By: Melissa Smuzynski
About nine years into my career as a television reporter, a big milestone happened in my personal life: I got married. During the months leading up to our wedding, my future husband and I planned out every small, painstaking detail. Creating the guest list was one of the hardest steps for us in the process. Together, we whittled down the list, marking off those with whom we weren’t really close until finally we had a solid guest list consisting of 100 of our closest friends and family. I’m telling you this story to make a point. On that list of close friends, and sitting in the pew the day my husband and I said “I Do”, were three PR people whom I met while working as a journalist.
You are probably already aware that public relations specialists often build a strong rapport with reporters. They work closely together to craft stories that both PR clients and news audiences will view as valuable. They understand and respect each other’s jobs and often speak very candidly about them. And occasionally, after working together for years, they get to know each other on a personal level.
Three Reasons Reporters Love PR Pros
1: Knowledge: Public relations professionals not only know what reporters need to tell a good story, they know what they want! Sure, a reporter can tell a story with one interview from a company spokesperson, but they also want an interview with customers or employees. They want someone who can personalize the story for their audience. And good PR professionals deliver. This is partially about controlling the media exposure for your client, but a good PR rep will find the right person to personalize the story. They will find someone who will be a good ambassador for the brand or company, and prep them before a media interview. A good PR pro will provide a fact sheet about the company, product, or brand to ensure the story will be accurate, even if the reporter has a tight deadline. Then, they’ll hand all the elements over to the reporter for an easy one-stop-shopping story. It makes the reporter’s job easier and they will love you for it!
Epic Helicopters received great coverage by local station WFAA-TV.
2: Speak their Language: MOS, VOSOT, package, live shot, B-roll, IFB, nats, rendering, crunch time, outcue, soundbite, byline, timecode, making slot; if all of those words and letters seem like a foreign language to you, chances are you don’t speak “Reporter”. Reporters have their own language. They have words that are industry specific, and if a journalist has been in the business for even a small amount of time, that language becomes second nature to them. Many public relations professionals have backgrounds in journalism, and therefore can speak that same language. It builds trust, respect, and instantly they know you understand their job and the demands that come with it.

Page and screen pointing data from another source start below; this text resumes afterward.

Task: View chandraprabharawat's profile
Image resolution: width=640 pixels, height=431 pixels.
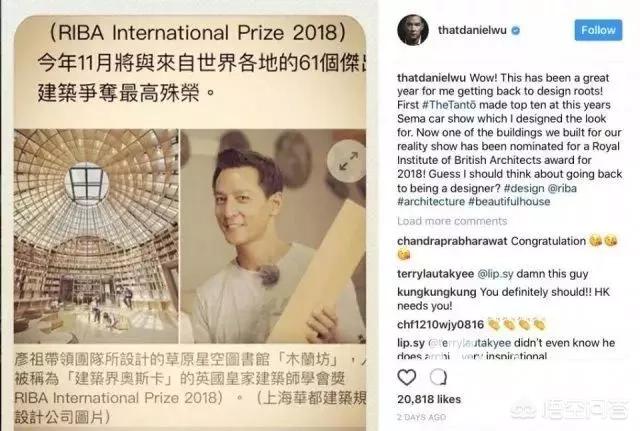Action: [452, 241]
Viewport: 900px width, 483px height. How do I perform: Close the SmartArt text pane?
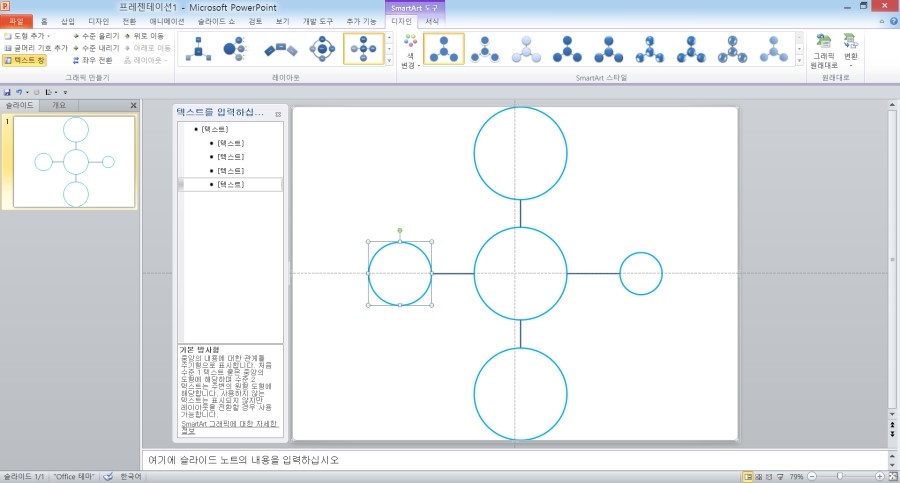(x=278, y=114)
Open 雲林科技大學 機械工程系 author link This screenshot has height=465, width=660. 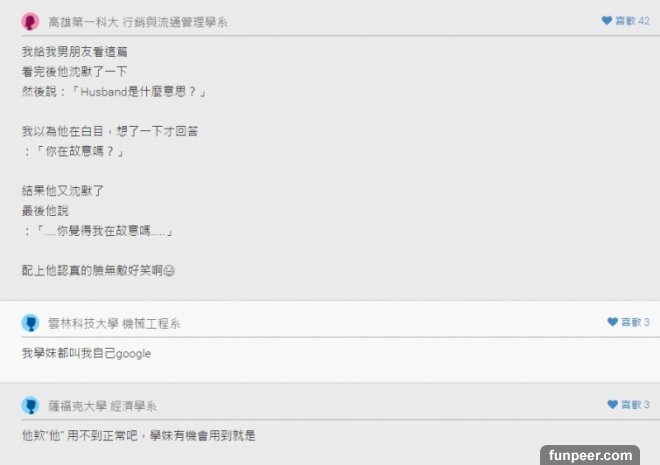point(114,324)
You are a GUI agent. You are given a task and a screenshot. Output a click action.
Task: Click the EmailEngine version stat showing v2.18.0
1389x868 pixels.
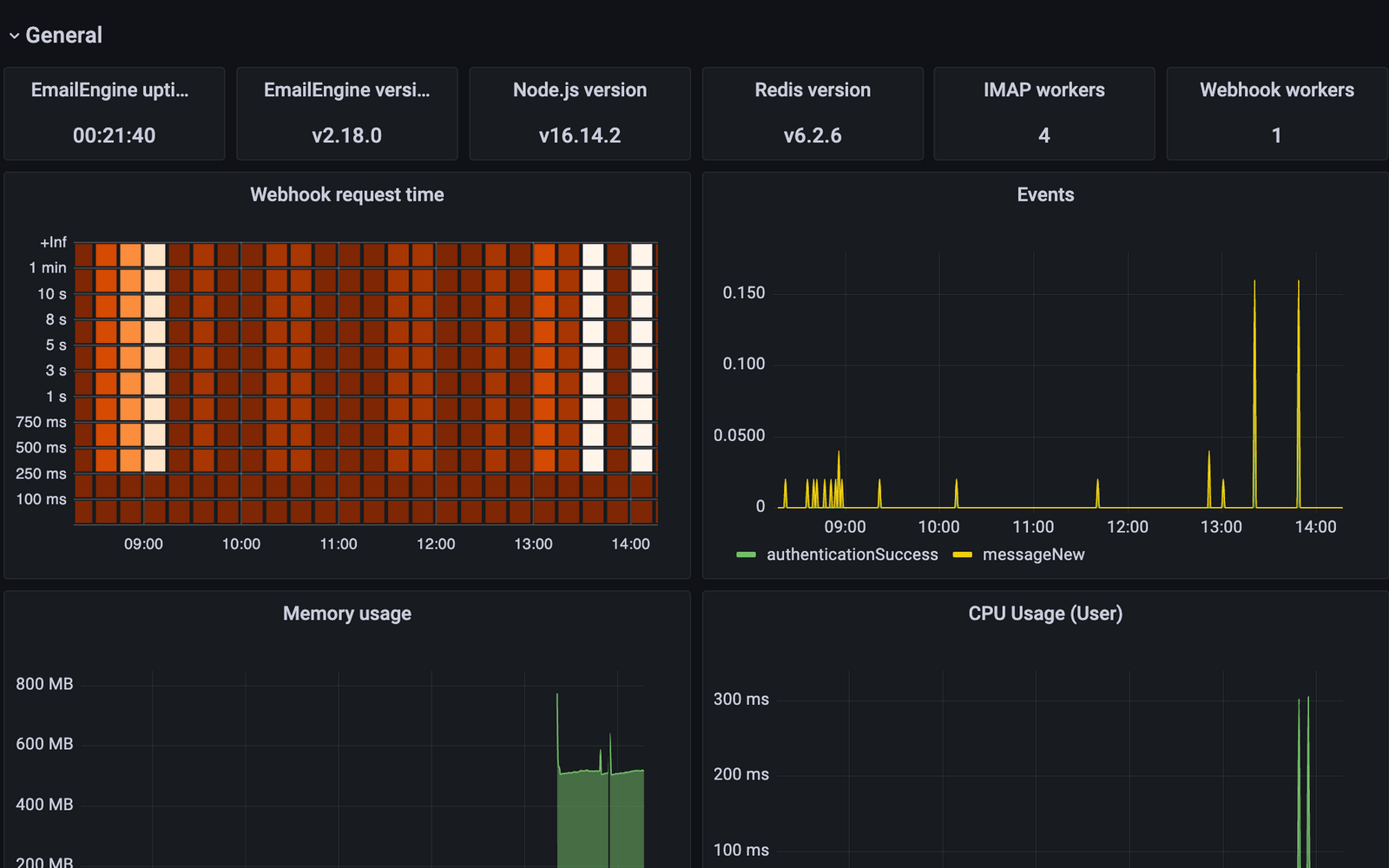coord(346,114)
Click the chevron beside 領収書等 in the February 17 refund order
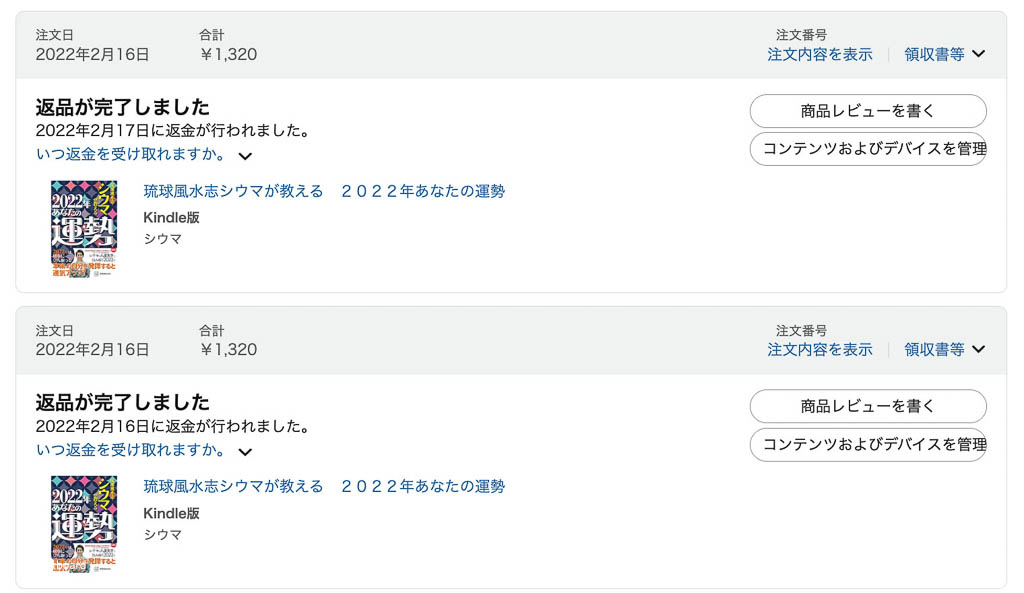The image size is (1024, 593). coord(978,54)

3: Help in a crunch: At one point or another, as a PR pro, you’ve probably saved a reporter’s butt. You’ve saved them from being chastised or berated by an overbearing boss. You’ve saved them from missing a deadline or walking into an editorial meeting without having a unique story to pitch. Reporters are constantly looking for stories. When reporters develop a good relationship with a public relations specialist, they will eventually start calling on them. Especially on those slower news days when there isn’t much going on. Whether it’s a holiday or just a quiet day for news, reporters still have to fill their allotted space in a newspaper or TV news broadcast. And that’s when they call their friends in PR, and like the hero you are, you save their butts and give them a great story about a client!
Let this be a lesson as well, pitch a story that can run on a holiday, and you’ll improve your chances of getting it covered… and who knows, you may receive an invitation to a reporter’s wedding.